Assuming that Santos’ motion for reconsideration goes nowhere, Skakel could be back in prison within a month, Susann Gill believes. If, however, Santos appeals to the U.S. Supreme Court—as he would likely do—Skakel could remain free for the six or eight months it would take for the Court to respond, Gill said, since he has behaved well during his three years of freedom. (Still, it’s within the state Supreme Court’s power to order Skakel back to prison even if Santos does appeal to the federal level.)
Bottom line, it appears that Skakel’s routes to freedom have all but petered out.
Divided opinion
Both the Supreme Court’s decision to reinstate Skakel’s murder conviction and the appellate court’s 2013 decision to set Skakel free were enormous surprises. “I’m so conditioned to think that almost anything can happen,” Dorthy Moxley, Martha’s mother, told the Sentinel.
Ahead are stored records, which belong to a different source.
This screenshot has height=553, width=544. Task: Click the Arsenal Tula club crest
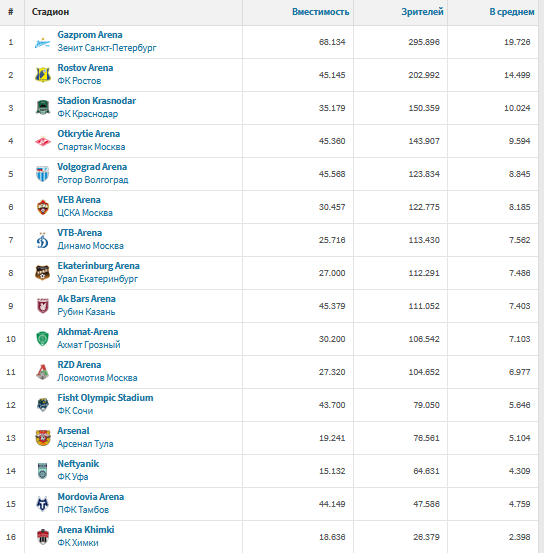pos(42,438)
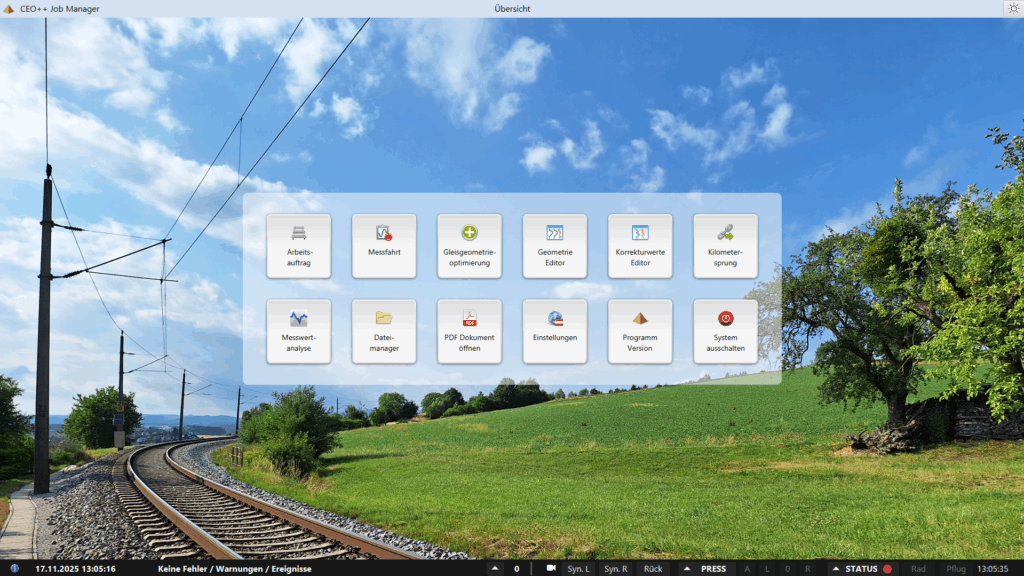Expand the STATUS panel arrow
The height and width of the screenshot is (576, 1024).
835,568
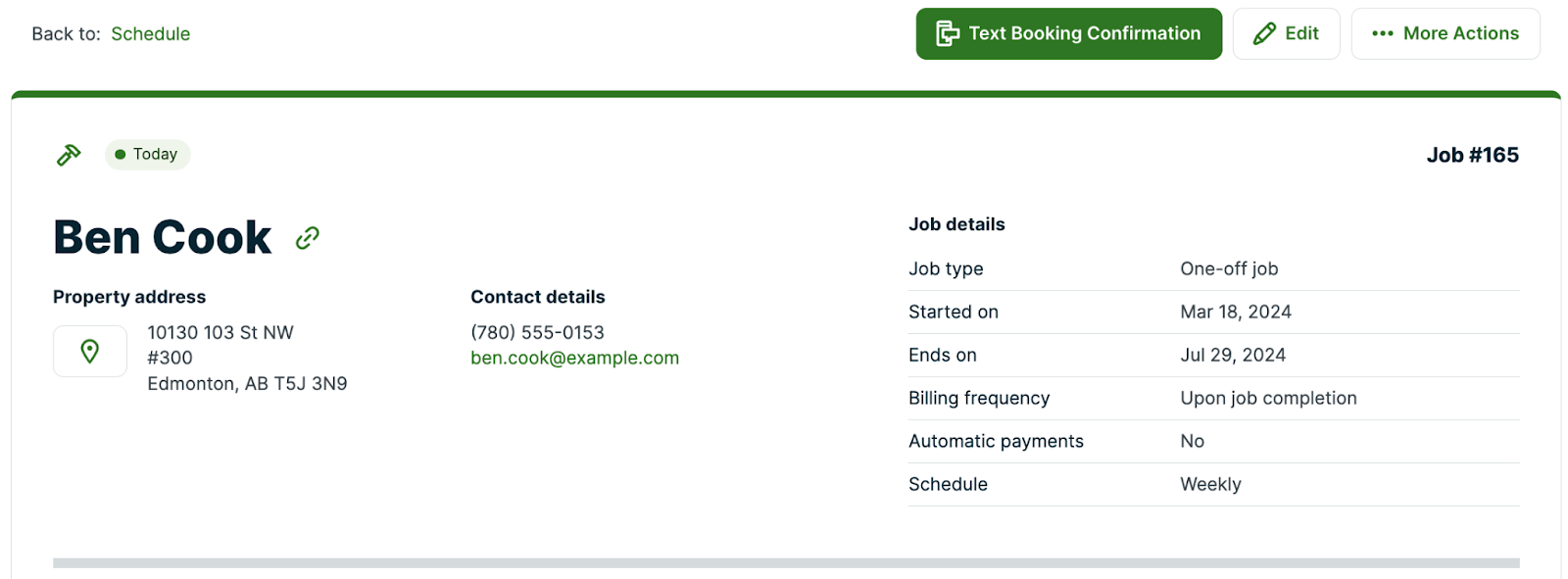Select the Ben Cook client name
The image size is (1568, 579).
coord(163,238)
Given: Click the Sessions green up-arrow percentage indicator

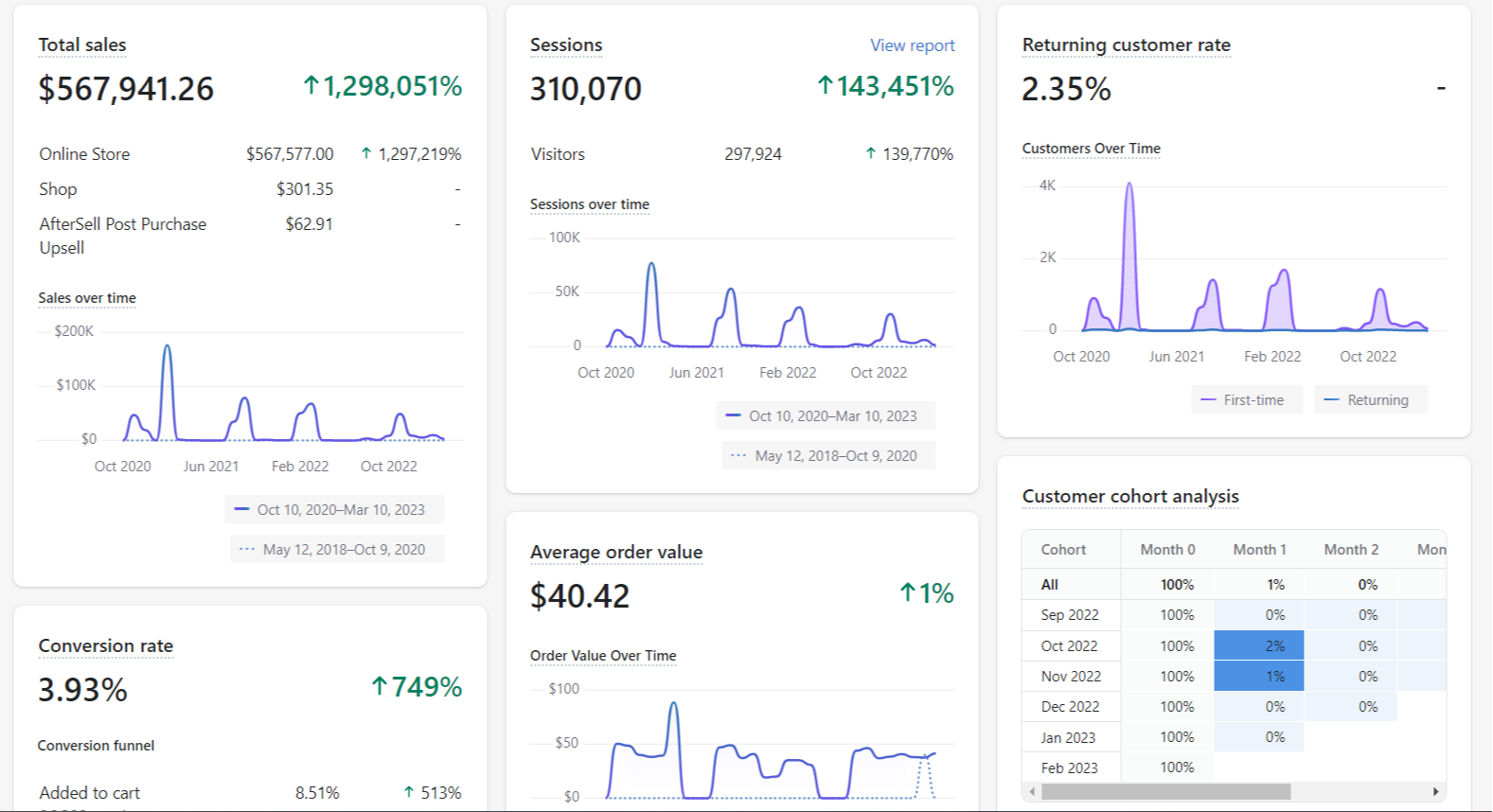Looking at the screenshot, I should [885, 86].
She added of the Supreme Court decision, “I won’t believe it until he’s back in jail. I firmly believe that Michael was the one who swung the club that killed Martha.”
The Supreme Court’s written opinions expose tension between the justices. Justice Richard Palmer, in his dissent, wrote with a dash of acid, “…I wish to underscore one aspect of the majority opinion, pertaining to the alibi issue, that is so blatantly one-sided as to call into question the basic fairness and objectivity of the majority’s analysis and conclusion.” Zarella and the majority justices countered that the dissenters “misstat[e] the majority’s views. We will not rely on similar tactics.”
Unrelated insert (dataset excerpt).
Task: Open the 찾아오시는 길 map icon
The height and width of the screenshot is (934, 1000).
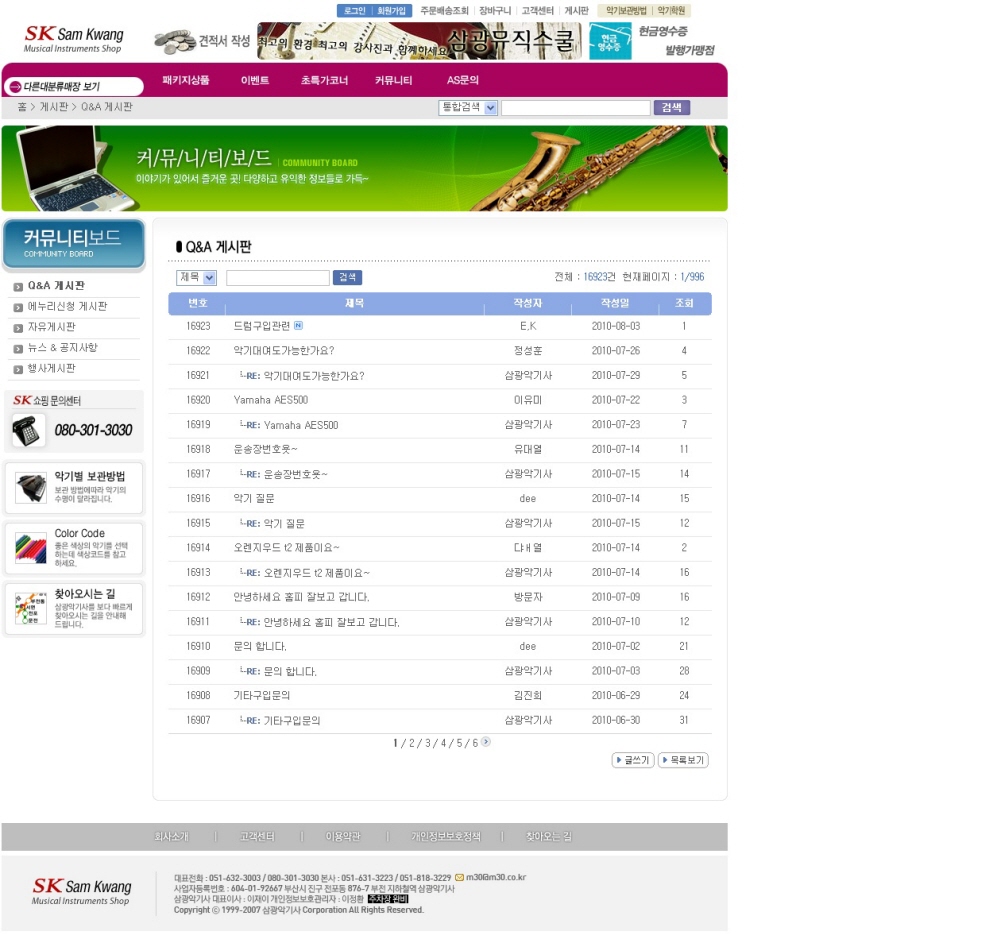Action: click(x=31, y=608)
The wrangling stems from Judge Thomas Bishop’s ruling in 2013 that Skakel’s conviction should be thrown out because Mickey Sherman put on an incompetent defense. Legal pundits were stunned. They regarded Sherman as a gifted trial attorney—creative, quick on his feet, a little unconventional—with a history of winning hard cases.
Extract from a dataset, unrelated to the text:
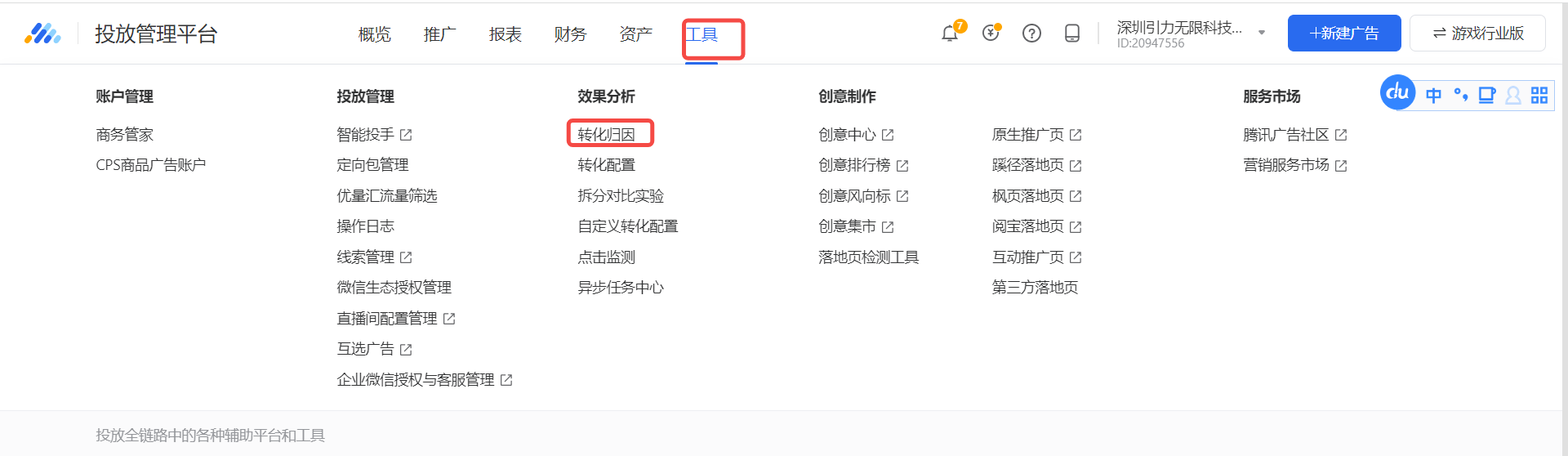1568x456 pixels.
Task: Switch to the 财务 menu
Action: click(570, 34)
Bishop’s scathing 135-page decision took particular aim at Sherman’s decision to focus on Ken Littleton, the Skakels’ live-in tutor in 1975, as the likely killer and not Michael’s older brother Tommy—but the high court held that Sherman’s strategy was entirely reasonable. Bishop also criticized Sherman’s failure to turn up Ossorio and another man who would have contradicted trial testimony that Michael once said, “I’m going to get away with murder. I’m a Kennedy.”
But Bishop seemed to have a broader goal in mind: setting free a man he believed had been wrongly convicted. Martha Moxley, 15 years old, was savagely killed with a Skakel family six-iron on Oct. 30, 1975, outside her home in Belle Haven. Michael Skakel, also 15, was arrested nearly 25 years after the fact, in January of 2000, and found guilty in June of 2002.
Bishop wrote bluntly about his apparent suspicion of Tommy. Evidence of his “direct involvement with the crime was powerful,” he observed. “Sherman’s failure to point an accusatory finger at [him] was and is inexplicable.” Sherman maintains that the evidence against Littleton was stronger; at the same time, he has noted, some of the most powerful evidence against Tommy was inadmissible, since it derived from private investigators the Skakels themselves had hired.
The Supreme Court’s decision leaves Sherman in an odd spot. He feels vindicated by its finding that Skakel received an adequate defense, but laments that Skakel once again appears to be prison-bound.